Infelizmente, no entanto, a filosofia pós-modernista e a bagagem cultural da tabula rasa não ajudou mulheres nas áreas da medicina. De fato, nos prejudicou. Simplesmente porque há muito mais no sexo biológico do que autonomia reprodutiva. E quando se trata de testes de hipóteses biomédicas ou intervenções, nós precisamos aplicar binários. Nós precisamos testar grupos de controle contra grupos experimentais, homens contra mulheres, para eliminar ruídos e vieses, para fazermos inferências causais.
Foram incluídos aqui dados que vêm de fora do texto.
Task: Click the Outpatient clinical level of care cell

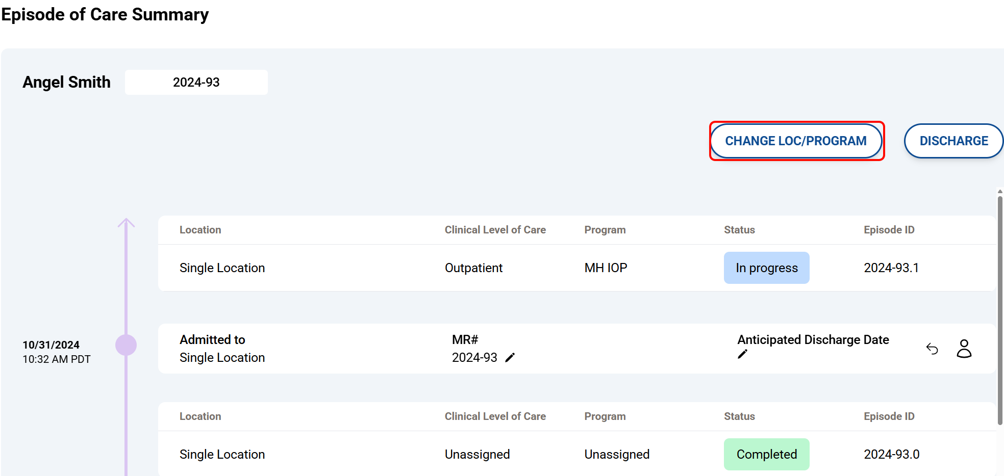Action: tap(473, 268)
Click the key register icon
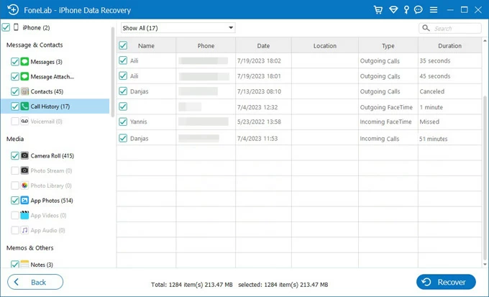Image resolution: width=489 pixels, height=297 pixels. [x=407, y=10]
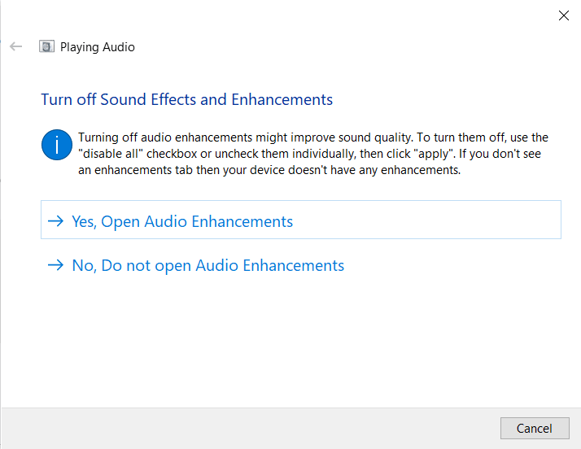
Task: Click the gray footer bar left of Cancel
Action: (x=244, y=428)
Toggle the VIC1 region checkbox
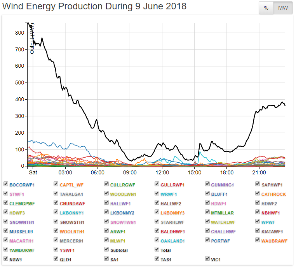Viewport: 296px width, 267px height. (207, 258)
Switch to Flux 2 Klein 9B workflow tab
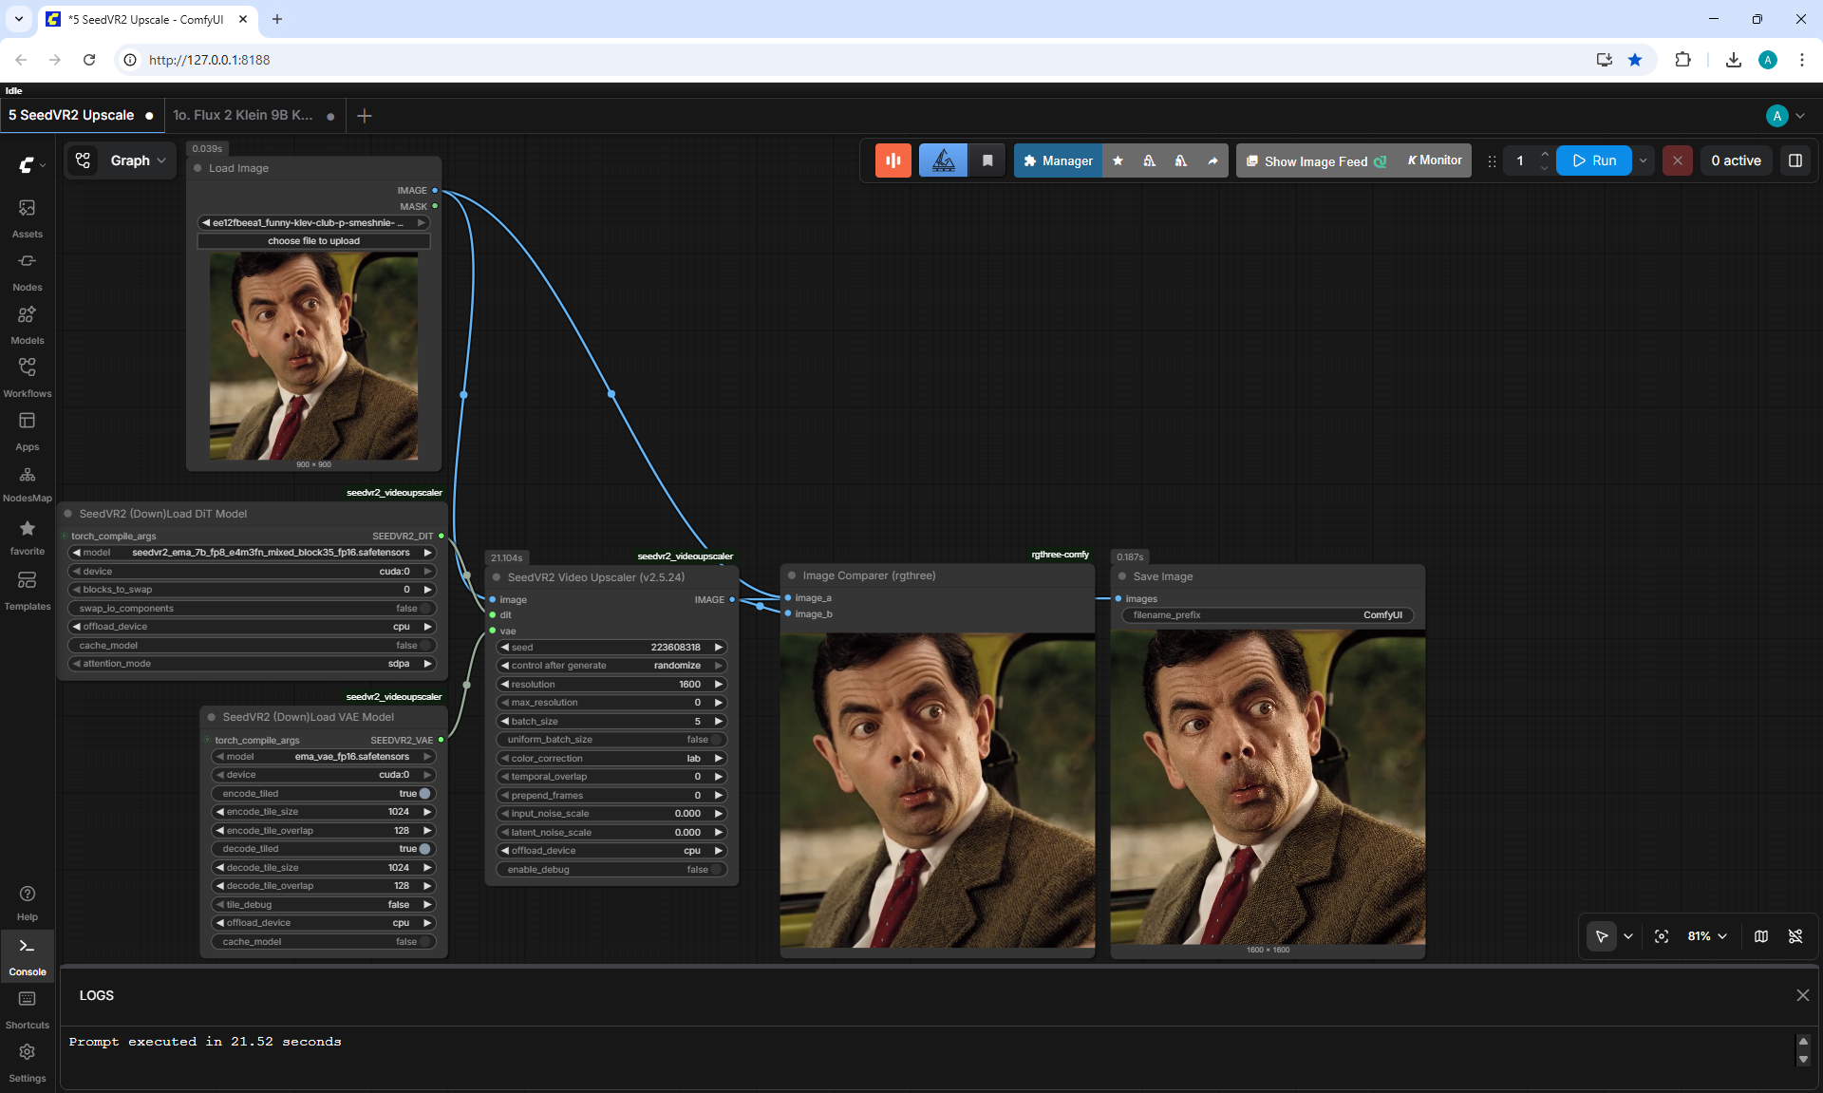Screen dimensions: 1823x1093 pyautogui.click(x=243, y=115)
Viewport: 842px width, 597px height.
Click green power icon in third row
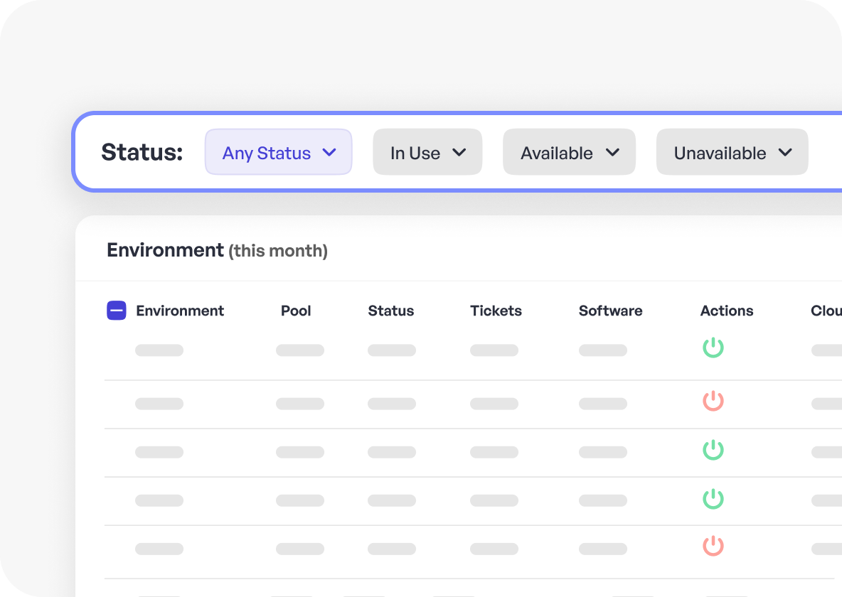coord(713,451)
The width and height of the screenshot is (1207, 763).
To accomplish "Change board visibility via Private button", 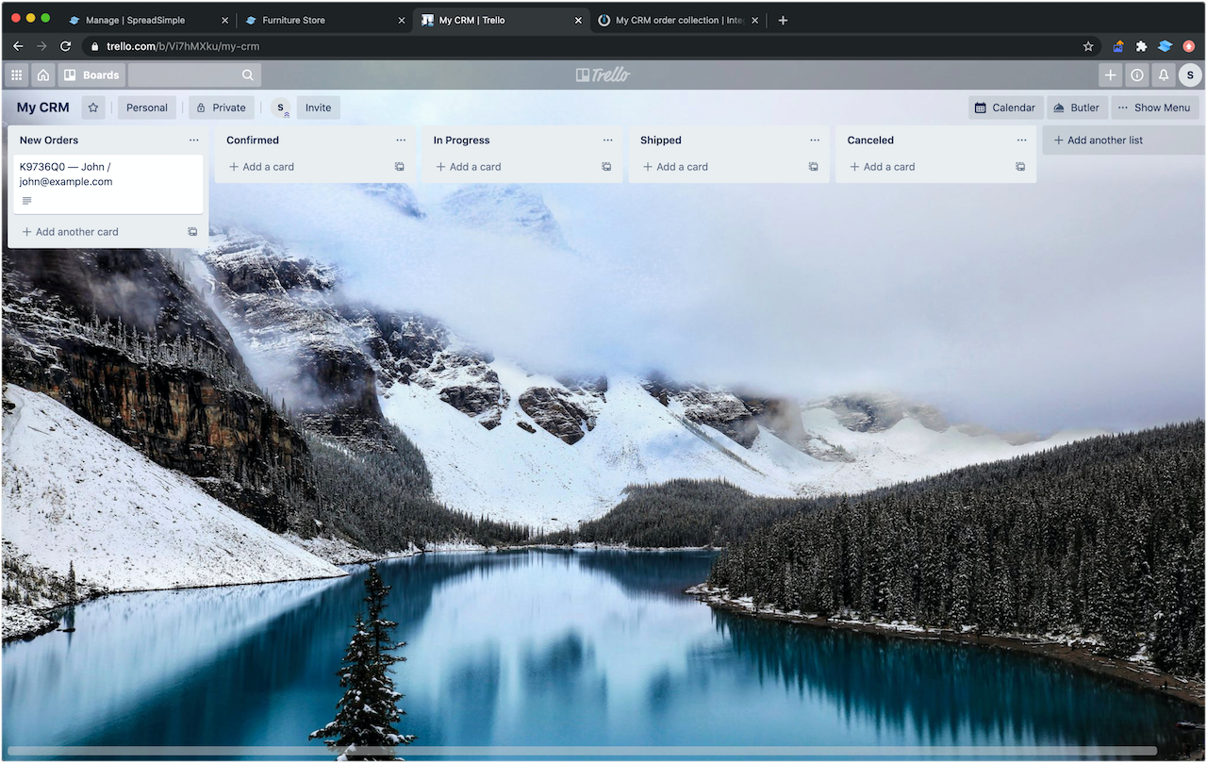I will point(221,108).
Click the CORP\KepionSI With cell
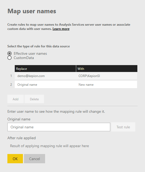The height and width of the screenshot is (172, 145). click(107, 76)
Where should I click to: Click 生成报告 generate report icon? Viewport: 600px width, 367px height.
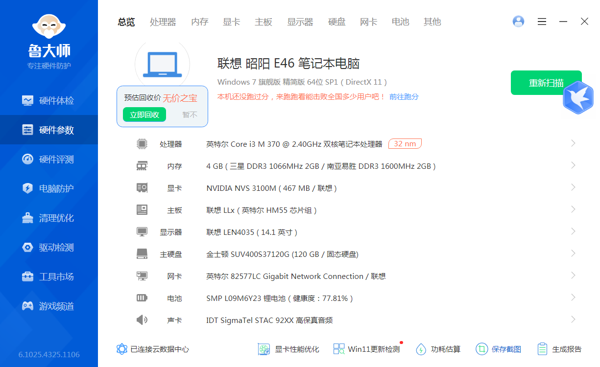pyautogui.click(x=542, y=349)
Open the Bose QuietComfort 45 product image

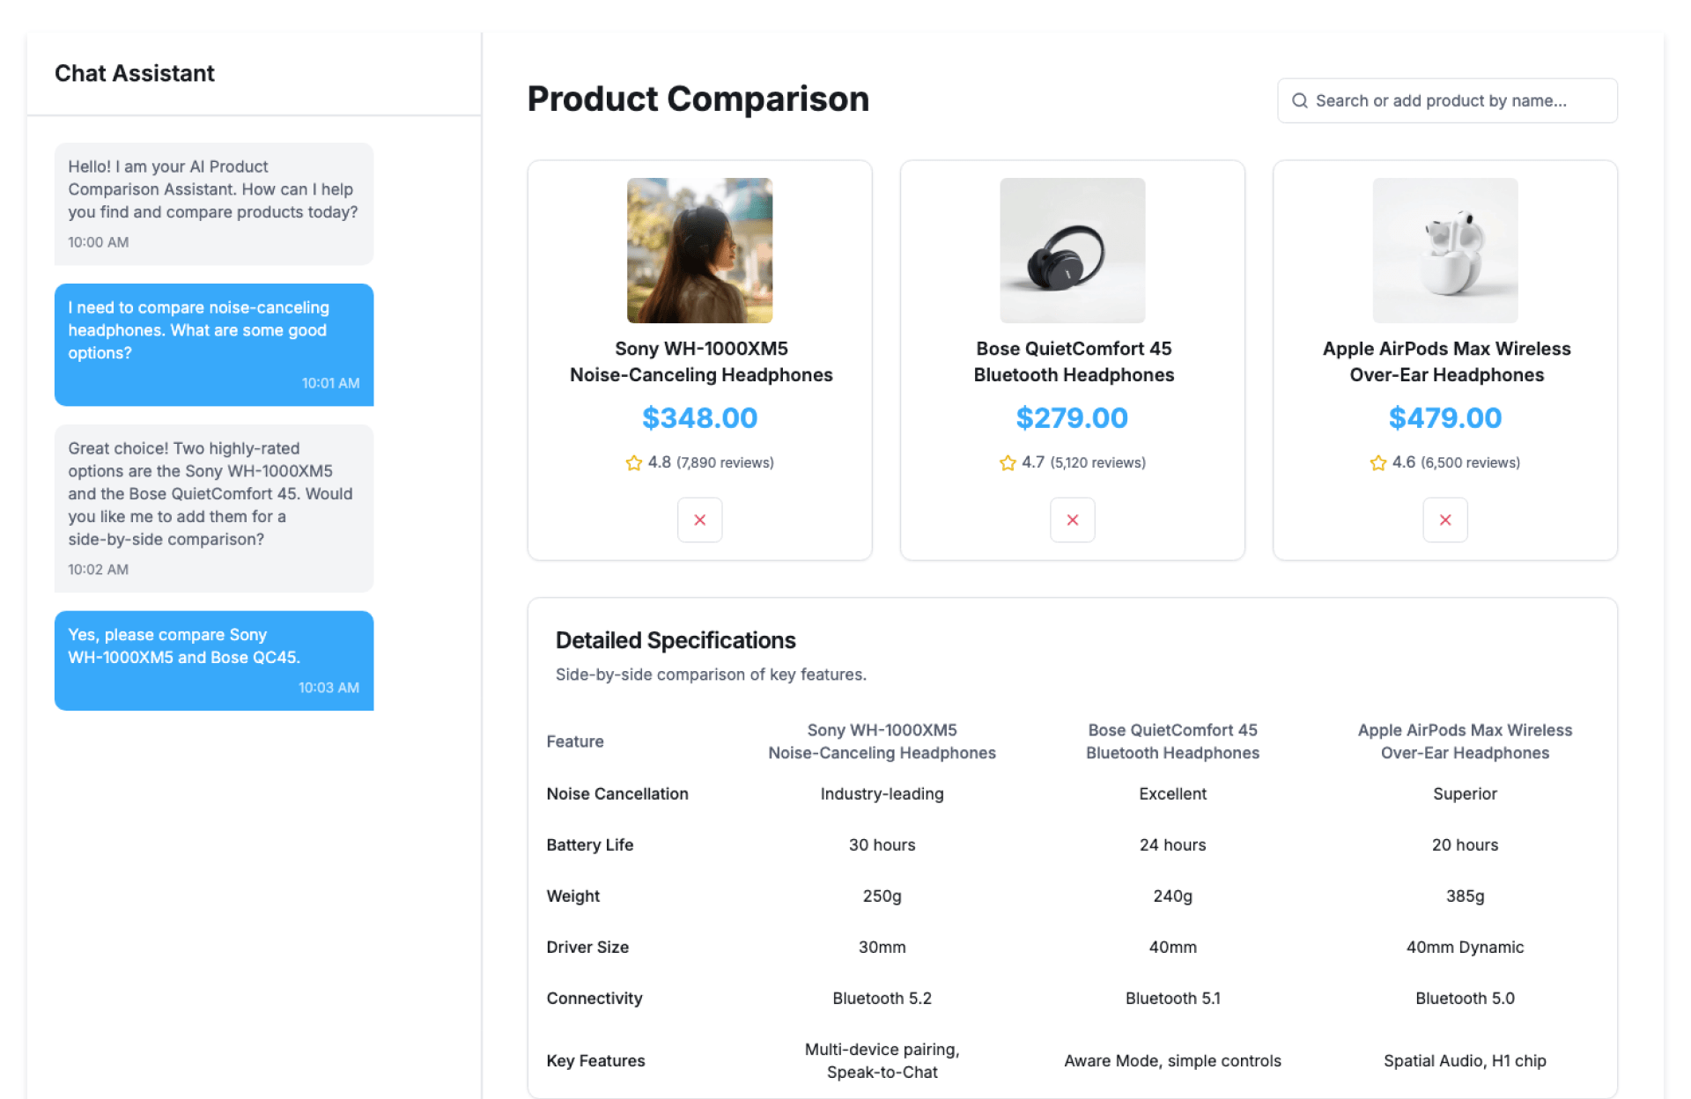1072,250
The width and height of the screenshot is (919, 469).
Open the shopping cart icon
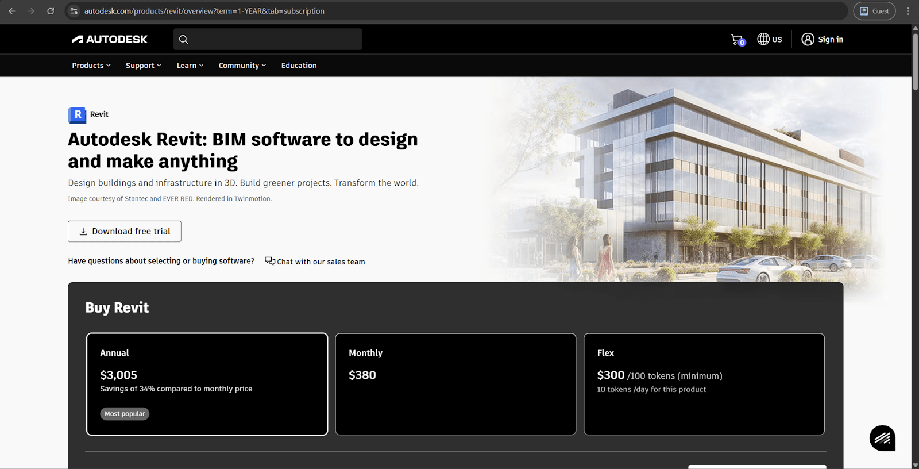[x=737, y=40]
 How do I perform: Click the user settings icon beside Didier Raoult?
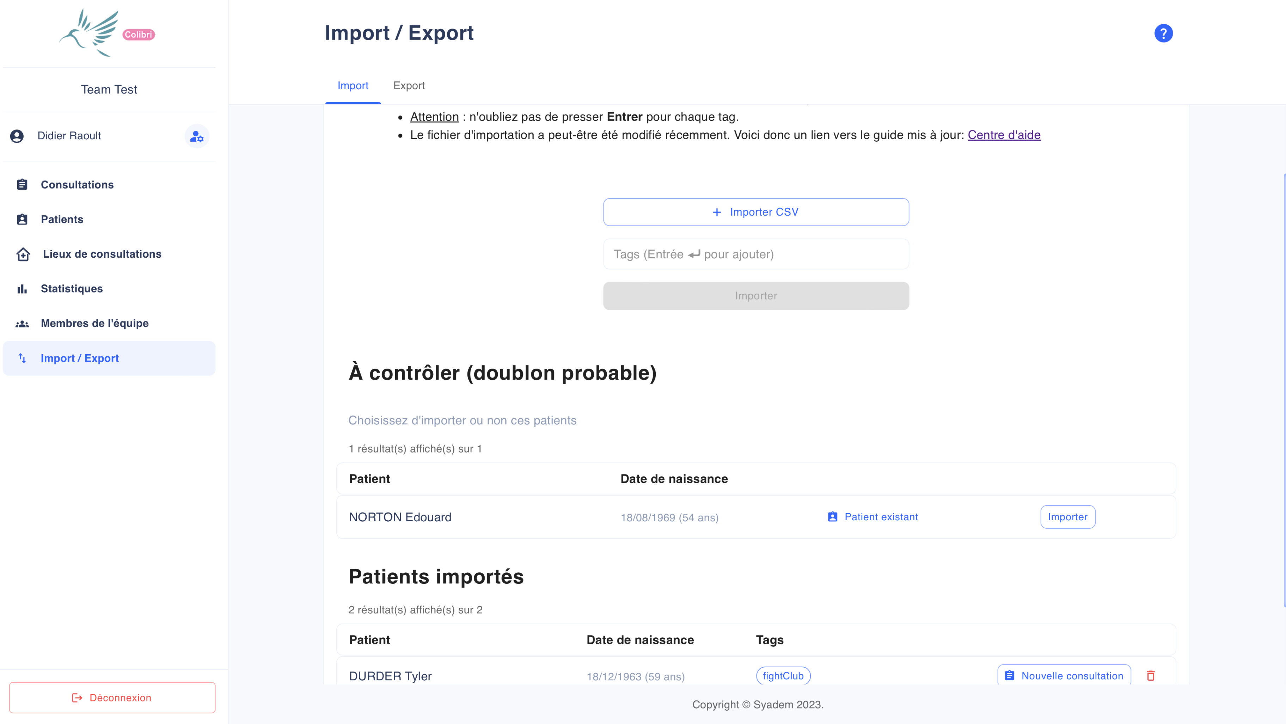[197, 136]
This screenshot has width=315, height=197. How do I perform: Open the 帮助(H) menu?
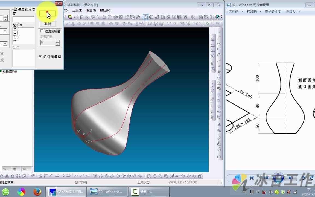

Ativistas zelosos podem argumentar que incorporar diferenças sexuais em estudos pode prover munição para aqueles que fazem generalizações sexistas sobre mulheres. No entanto nós precisamos estar cientes também da atitude desdenhosa para com as pesquisas sobre as diferenças sexuais como um binário artificial. Se pesquisas sobre diferenças sexuais são automaticamente vistas como vilãs enquanto provas de similaridade são vistas como boas, então estamos falhando no pensamento crítico. (Se Foucault tivesse visto o quão rígido seus seguidores se tornaram, ele se reviraria no túmulo).

A conclusão é que a saúde da mulher precisa ser vista com seriedade. Enquanto diferenças sexuais devem ser tratadas com ceticismo saudável (como qualquer outra agenda de pesquisa), se nós tivermos medo para fazer perguntas, terminaremos sem respostas.